• **Source document**
+ + + + +
In general, the people on British productions who direct extras are Assistant Directors, and occasionally they are Assistants to the Assistant Directors. The hierarchy can be Byzantine in its complexity. For a largely American (but still valid) perspective see
http://en.wikipedia.org/wiki/Assistant_director
Many of these people are sweet of course, but they are surrounded by an atmosphere of fear and may  dislike extras because it is only human nature to dislike stuff that makes their unhappy lives harder, which is everything on set. And also because of fear of looking silly if the person above them countermands their order. In one film, me and another extra were once ordered  to throw a (well-known) actor off a bench  in  one way by the Assistant Assistant, then the Assistant chipped in with an entirely different order - then the Director himself ordered us to do it a different way: the other extra whispered to me - 'We're not being paid enough for this' . 
We sure ain't
This wee scene reminded me of Mr and Mrs Andrews -
http://en.wikipedia.org/wiki/File:Mr_and_Mrs_Andrews_1748-49.jpg
We get huckled into the Palace of Westminster which has been recreated in a corner of a warehouse. My job is to sit on  a gallery bench and look enthralled. Sadly there is no room on the bench for me and someone - possibly the Director - gives me an imperious wave to leave. As I depart, a voice whispers 'You're out of it you lucky sod'. Outside I look at the scene on the monitors - it looks really good.
It was  incredibly  hot in there. If I am sent home I will escape the heat and get paid for the day but it is not the done thing to connive at being sent home. I then make a BIG MISTAKE, I drink a  cup of coffee. At my age I can only drink coffee if I have access to a toilet for the next two hours.
We go for lunch in the excellent River City canteen. I am one of the last to eat. I need to go to the toilet but every cubicle is full. I cannot pee at the urinal because the front flat on my breeks has to come down and I can't manage it standing up. I go outside and say to a distracted-looking passing extra that I may be late getting back to the portokabin. He mumbles aloud.
+ + + + +
• **Extracted material**
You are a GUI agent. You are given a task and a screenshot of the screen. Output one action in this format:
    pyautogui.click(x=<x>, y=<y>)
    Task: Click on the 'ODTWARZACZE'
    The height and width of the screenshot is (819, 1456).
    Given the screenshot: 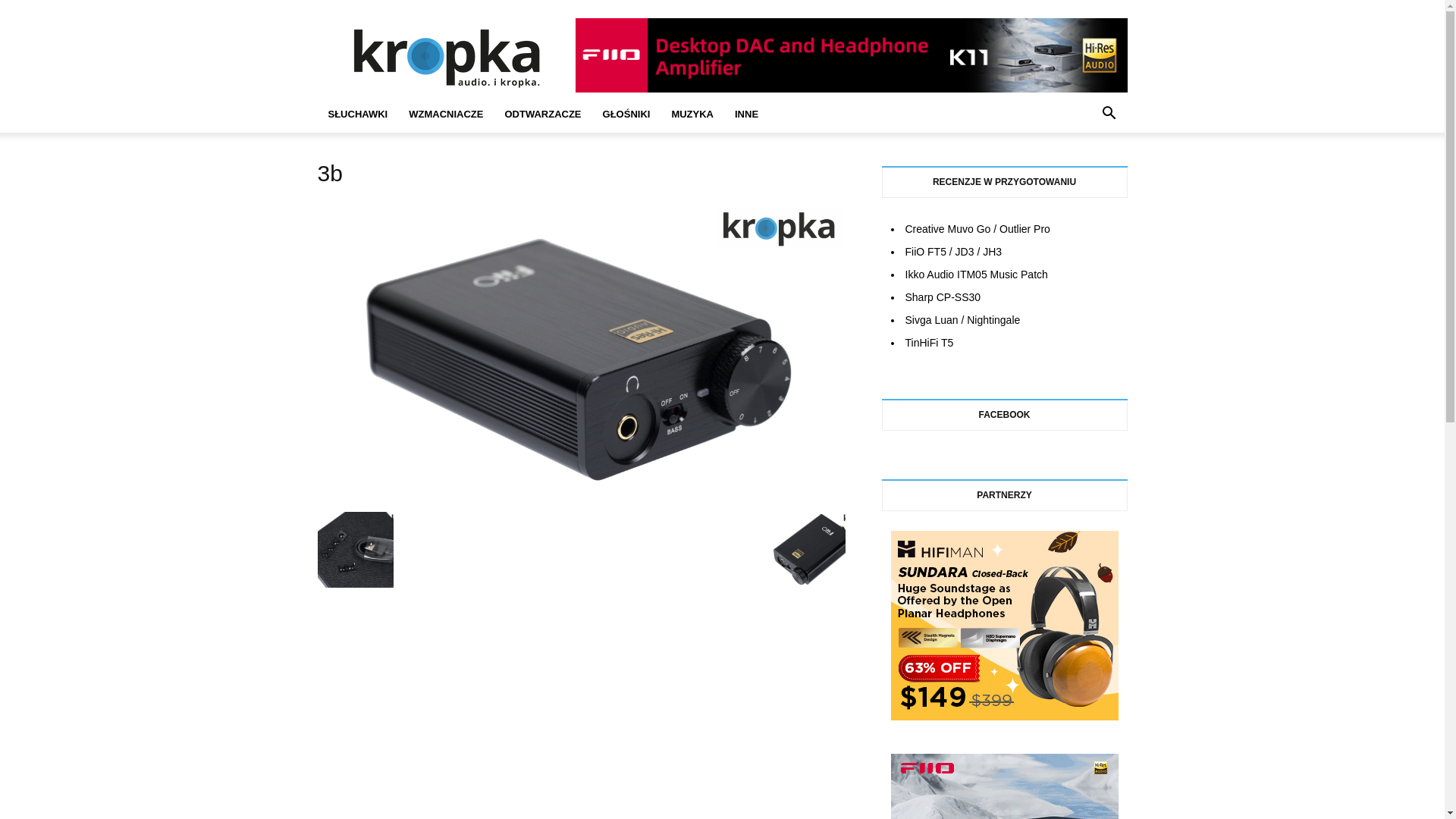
+ + + + +
• **Exercise description**
In the account of working as an extra, who generally directs extras on British productions?

• **Solution to the exercise**
Assistant Directors, and occasionally Assistants to the Assistant Directors.